UBC Faculty Research and Publications

Clinical utility of overviews on adverse events of pharmacological interventions Sachse, Thilo; Kanji, Salmaan; Thabet, Pierre; Schmiedl, Sven; Thürmann, Petra; Guirguis, Fadi; Sajwani, Shellyza; Gauthier, Marie-France; Lunny, Carole; Mathes, Tim; et al.


Background Overviews (i.e., systematic reviews of systematic reviews, meta-reviews, umbrella reviews) are a relatively new type of evidence synthesis. Among others, one reason to conduct an overview is to investigate adverse events (AEs) associated with a healthcare intervention. Overviews aim to provide easily accessible information for healthcare decision-makers including clinicians. We aimed to evaluate the clinical utility of overviews investigating AEs. Methods We used a sample of 27 overviews exclusively investigating drug-related adverse events published until 2021 identified in a prior project. We defined clinical utility as the extent to which overviews are perceived to be useful in clinical practice. Each included overview was assigned to one of seven pharmacological experts with expertise on the topic of the overview. The clinical utility and value of these overviews were determined using a self-developed assessment tool. This included four open-ended questions and a ranking of three clinical utility statements completed by clinicians. We calculated frequencies for the ranked clinical utility statements and coded the answers to the open-ended questions using an inductive approach. Results The overall agreement with the provided statements was high. According to the assessments, 67% of the included overviews generated new knowledge. In 93% of the assessments, the overviews were found to add value to the existing literature. The overviews were rated as more useful than the individual included systematic reviews (SRs) in 85% of the assessments. The answers to the open-ended questions revealed two key aspects of clinical utility in the included overviews. Firstly, it was considered useful that they provide a summary of available evidence (e.g., along with additional assessments, or across different populations, or in different settings that have not been evaluated together in the included SRs).
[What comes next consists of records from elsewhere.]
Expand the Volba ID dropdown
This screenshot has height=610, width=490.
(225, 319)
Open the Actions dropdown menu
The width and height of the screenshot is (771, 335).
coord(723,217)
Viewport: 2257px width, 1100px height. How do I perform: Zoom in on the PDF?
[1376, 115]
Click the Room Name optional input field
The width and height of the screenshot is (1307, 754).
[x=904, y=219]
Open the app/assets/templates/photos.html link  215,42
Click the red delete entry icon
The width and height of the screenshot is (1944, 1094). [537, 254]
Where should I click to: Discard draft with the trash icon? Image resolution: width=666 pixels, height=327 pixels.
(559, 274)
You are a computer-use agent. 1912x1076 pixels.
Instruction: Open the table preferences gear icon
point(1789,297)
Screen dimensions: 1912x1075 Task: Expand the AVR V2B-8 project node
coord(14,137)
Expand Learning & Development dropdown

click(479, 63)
Secondly, it was found useful if overviews conducted a new meta-analysis to answer specific research questions that had not been answered previously. Conclusions Overviews on drug-related AEs are considered valuable for clinical practice by clinicians. They can make available evidence on AEs more accessible and provide a comprehensive view of available evidence. As the role of overviews evolves, investigations such as this can identify areas of value.